What's the best way to ask for a raise? Earlier this month, MONEY asked some of our favorite famous people that very question. From financial guru Sallie Krawcheck to actor Jimmy O. Yang, the tips we got were as diverse as the people dishing them out (check out the full series here). But one story shines especially bright.
Mike Rowe, longtime host of Dirty Jobs and current podcast host of "The Way I Heard It with Mike Rowe," offered up this humdinger of a raise story:
"Not long after Season 1 of Dirty Jobs premiered, Discovery ordered an additional 39 episodes. This was a pleasant, yet terrifying surprise. Pleasant, because it never occurred to me that Discovery would want more episodes of the show I had just begged them to buy, and terrifying, because the terms of my contract I had agreed to were not only inconsistent with those of a hit show, they were totally at odds with a hosting job whose primary hallmarks were pain and humiliation. So I arranged a meeting with my boss, to discuss a better deal.
It was a tricky conversation on several levels. At base, I needed to convince her that the show’s success was the result of my willingness to act outside the bounds of my contract. However, I was already under contract, so Discovery had no legal obligation to give me more money. Secondly, I didn’t want to appear ungrateful, or sound like a whiner who had second thoughts about living up to the terms of a deal I had already agreed to.

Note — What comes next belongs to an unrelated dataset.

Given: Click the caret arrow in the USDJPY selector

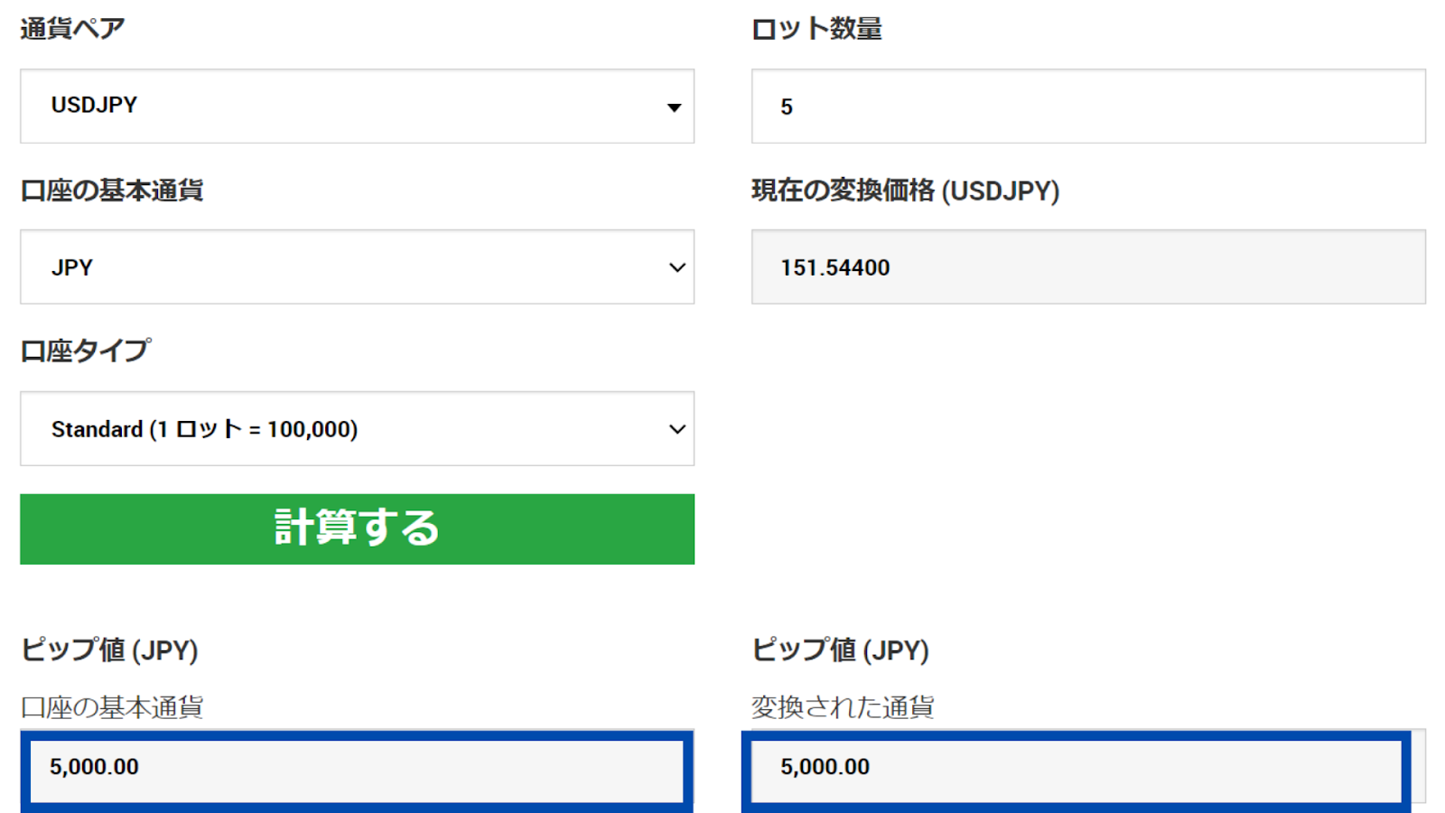Looking at the screenshot, I should click(x=674, y=107).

I thought very carefully about what I wanted, and formed an argument that I believed was reasonable and persuasive. But I did something else that turned out to be pivotal; I drove to the negotiation directly after shooting an episode of the show. On that particular day, Dirty Jobs had filmed in a septic tank not far from Discovery headquarters. In other words, I showed up to my meeting smelling very much like the inside of a sewer.
To be clear, I’m not suggesting that people should wallow around in other people’s crap before asking for a raise. All I know is, on that particular day, I got everything I asked for with a level of speed and enthusiasm I’d never before seen. And as much as I’d like to tell you it was my reasonable demeanor and logical arguments that won the day, I’m pretty sure my boss just wanted me to get out of her office.”